What is expected
Reproduce every one of the following records line for line, changing nothing.
# Start of Dataset
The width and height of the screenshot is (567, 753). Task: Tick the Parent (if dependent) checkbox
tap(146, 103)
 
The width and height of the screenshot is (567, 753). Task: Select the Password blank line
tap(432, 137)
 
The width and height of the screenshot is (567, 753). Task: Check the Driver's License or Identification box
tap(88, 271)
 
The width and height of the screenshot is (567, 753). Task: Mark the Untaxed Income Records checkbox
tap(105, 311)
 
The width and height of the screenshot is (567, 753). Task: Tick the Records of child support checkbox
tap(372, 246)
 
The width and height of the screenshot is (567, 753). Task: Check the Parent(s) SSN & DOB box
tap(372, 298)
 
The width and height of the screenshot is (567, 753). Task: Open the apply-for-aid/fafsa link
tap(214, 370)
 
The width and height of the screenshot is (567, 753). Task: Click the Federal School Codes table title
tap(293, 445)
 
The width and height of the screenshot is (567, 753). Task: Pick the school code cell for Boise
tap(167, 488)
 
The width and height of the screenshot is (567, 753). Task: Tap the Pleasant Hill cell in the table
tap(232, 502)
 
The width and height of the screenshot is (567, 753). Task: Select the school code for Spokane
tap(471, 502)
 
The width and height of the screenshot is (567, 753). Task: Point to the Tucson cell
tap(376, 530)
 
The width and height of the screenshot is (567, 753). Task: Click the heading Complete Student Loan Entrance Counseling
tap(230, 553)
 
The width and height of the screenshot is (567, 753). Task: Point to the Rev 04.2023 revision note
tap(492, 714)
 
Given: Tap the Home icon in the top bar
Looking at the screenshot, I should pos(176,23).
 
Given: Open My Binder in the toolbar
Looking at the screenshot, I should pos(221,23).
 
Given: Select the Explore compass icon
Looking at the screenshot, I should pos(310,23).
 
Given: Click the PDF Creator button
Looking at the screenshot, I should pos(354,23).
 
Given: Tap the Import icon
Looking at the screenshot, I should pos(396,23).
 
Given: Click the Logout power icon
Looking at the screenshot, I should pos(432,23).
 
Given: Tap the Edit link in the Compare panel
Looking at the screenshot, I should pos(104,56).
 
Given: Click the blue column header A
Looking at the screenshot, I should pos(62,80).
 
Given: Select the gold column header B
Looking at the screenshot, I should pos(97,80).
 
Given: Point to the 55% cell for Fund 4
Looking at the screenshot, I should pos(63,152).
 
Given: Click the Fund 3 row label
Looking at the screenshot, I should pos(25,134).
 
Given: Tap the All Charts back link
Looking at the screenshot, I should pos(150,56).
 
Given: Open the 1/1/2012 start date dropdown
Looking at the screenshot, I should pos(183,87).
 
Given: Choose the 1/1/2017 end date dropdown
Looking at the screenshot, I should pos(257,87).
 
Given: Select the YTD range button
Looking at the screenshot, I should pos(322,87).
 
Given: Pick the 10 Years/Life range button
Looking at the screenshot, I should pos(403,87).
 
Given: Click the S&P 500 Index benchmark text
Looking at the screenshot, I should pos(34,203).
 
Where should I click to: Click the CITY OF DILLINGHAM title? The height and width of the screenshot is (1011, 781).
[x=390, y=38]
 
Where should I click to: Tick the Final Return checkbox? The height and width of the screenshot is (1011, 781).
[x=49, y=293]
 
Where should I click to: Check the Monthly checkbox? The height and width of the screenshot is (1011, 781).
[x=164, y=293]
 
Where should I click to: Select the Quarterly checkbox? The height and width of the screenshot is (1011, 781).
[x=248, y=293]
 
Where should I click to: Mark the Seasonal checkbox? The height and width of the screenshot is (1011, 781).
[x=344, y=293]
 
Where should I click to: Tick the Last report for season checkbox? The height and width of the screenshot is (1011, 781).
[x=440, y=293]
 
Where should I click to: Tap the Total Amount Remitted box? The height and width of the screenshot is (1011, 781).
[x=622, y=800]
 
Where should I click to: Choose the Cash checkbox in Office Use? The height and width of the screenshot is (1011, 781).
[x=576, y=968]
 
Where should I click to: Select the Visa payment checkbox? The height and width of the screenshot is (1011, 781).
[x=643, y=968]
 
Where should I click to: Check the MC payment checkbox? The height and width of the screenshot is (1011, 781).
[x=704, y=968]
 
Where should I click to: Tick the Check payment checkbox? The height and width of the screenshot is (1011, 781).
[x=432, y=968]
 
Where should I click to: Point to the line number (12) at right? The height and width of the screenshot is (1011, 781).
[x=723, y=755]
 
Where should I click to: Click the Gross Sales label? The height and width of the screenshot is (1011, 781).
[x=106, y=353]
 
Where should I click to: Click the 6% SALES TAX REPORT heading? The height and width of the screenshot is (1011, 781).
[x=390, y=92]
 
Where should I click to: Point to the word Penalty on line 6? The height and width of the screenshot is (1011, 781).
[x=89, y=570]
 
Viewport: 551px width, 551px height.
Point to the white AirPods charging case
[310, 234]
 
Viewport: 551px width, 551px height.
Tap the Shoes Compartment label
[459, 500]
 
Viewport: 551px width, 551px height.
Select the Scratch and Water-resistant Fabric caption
# End of Dataset
Result
The width and height of the screenshot is (567, 753). Task: Tick the Parent (if dependent) checkbox
tap(146, 103)
 
The width and height of the screenshot is (567, 753). Task: Select the Password blank line
tap(432, 137)
 
The width and height of the screenshot is (567, 753). Task: Check the Driver's License or Identification box
tap(88, 271)
 
The width and height of the screenshot is (567, 753). Task: Mark the Untaxed Income Records checkbox
tap(105, 311)
 
The width and height of the screenshot is (567, 753). Task: Tick the Records of child support checkbox
tap(372, 246)
 
The width and height of the screenshot is (567, 753). Task: Check the Parent(s) SSN & DOB box
tap(372, 298)
 
The width and height of the screenshot is (567, 753). Task: Open the apply-for-aid/fafsa link
tap(214, 370)
 
The width and height of the screenshot is (567, 753). Task: Click the Federal School Codes table title
tap(293, 445)
 
The width and height of the screenshot is (567, 753). Task: Pick the school code cell for Boise
tap(167, 488)
 
The width and height of the screenshot is (567, 753). Task: Tap the Pleasant Hill cell in the table
tap(232, 502)
 
The width and height of the screenshot is (567, 753). Task: Select the school code for Spokane
tap(471, 502)
 
The width and height of the screenshot is (567, 753). Task: Point to the Tucson cell
tap(376, 530)
 
The width and height of the screenshot is (567, 753). Task: Click the heading Complete Student Loan Entrance Counseling
tap(230, 553)
 
The width and height of the screenshot is (567, 753). Task: Point to the Rev 04.2023 revision note
tap(492, 714)
 
Given: Tap the Home icon in the top bar
Looking at the screenshot, I should pos(176,23).
 
Given: Open My Binder in the toolbar
Looking at the screenshot, I should pos(221,23).
 
Given: Select the Explore compass icon
Looking at the screenshot, I should pos(310,23).
 
Given: Click the PDF Creator button
Looking at the screenshot, I should pos(354,23).
 
Given: Tap the Import icon
Looking at the screenshot, I should pos(396,23).
 
Given: Click the Logout power icon
Looking at the screenshot, I should pos(432,23).
 
Given: Tap the Edit link in the Compare panel
Looking at the screenshot, I should pos(104,56).
 
Given: Click the blue column header A
Looking at the screenshot, I should pos(62,80).
 
Given: Select the gold column header B
Looking at the screenshot, I should pos(97,80).
 
Given: Point to the 55% cell for Fund 4
Looking at the screenshot, I should pos(63,152).
 
Given: Click the Fund 3 row label
Looking at the screenshot, I should pos(25,134).
 
Given: Tap the All Charts back link
Looking at the screenshot, I should pos(150,56).
 
Given: Open the 1/1/2012 start date dropdown
Looking at the screenshot, I should pos(183,87).
 
Given: Choose the 1/1/2017 end date dropdown
Looking at the screenshot, I should pos(257,87).
 
Given: Select the YTD range button
Looking at the screenshot, I should pos(322,87).
 
Given: Pick the 10 Years/Life range button
Looking at the screenshot, I should pos(403,87).
 
Given: Click the S&P 500 Index benchmark text
Looking at the screenshot, I should pos(34,203).
 
Where should I click to: Click the CITY OF DILLINGHAM title? The height and width of the screenshot is (1011, 781).
[x=390, y=38]
 
Where should I click to: Tick the Final Return checkbox? The height and width of the screenshot is (1011, 781).
[x=49, y=293]
 
Where should I click to: Check the Monthly checkbox? The height and width of the screenshot is (1011, 781).
[x=164, y=293]
 
Where should I click to: Select the Quarterly checkbox? The height and width of the screenshot is (1011, 781).
[x=248, y=293]
 
Where should I click to: Mark the Seasonal checkbox? The height and width of the screenshot is (1011, 781).
[x=344, y=293]
 
Where should I click to: Tick the Last report for season checkbox? The height and width of the screenshot is (1011, 781).
[x=440, y=293]
 
Where should I click to: Tap the Total Amount Remitted box? The height and width of the screenshot is (1011, 781).
[x=622, y=800]
 
Where should I click to: Choose the Cash checkbox in Office Use? The height and width of the screenshot is (1011, 781).
[x=576, y=968]
 
Where should I click to: Select the Visa payment checkbox? The height and width of the screenshot is (1011, 781).
[x=643, y=968]
 
Where should I click to: Check the MC payment checkbox? The height and width of the screenshot is (1011, 781).
[x=704, y=968]
 
Where should I click to: Tick the Check payment checkbox? The height and width of the screenshot is (1011, 781).
[x=432, y=968]
 
Where should I click to: Point to the line number (12) at right? The height and width of the screenshot is (1011, 781).
[x=723, y=755]
 
Where should I click to: Click the Gross Sales label? The height and width of the screenshot is (1011, 781).
[x=106, y=353]
 
Where should I click to: Click the 6% SALES TAX REPORT heading? The height and width of the screenshot is (1011, 781).
[x=390, y=92]
 
Where should I click to: Point to the word Penalty on line 6? The height and width of the screenshot is (1011, 781).
[x=89, y=570]
 
Viewport: 551px width, 551px height.
Point to the white AirPods charging case
[310, 234]
 
Viewport: 551px width, 551px height.
Tap the Shoes Compartment label
[459, 500]
 
Viewport: 551px width, 551px height.
Select the Scratch and Water-resistant Fabric caption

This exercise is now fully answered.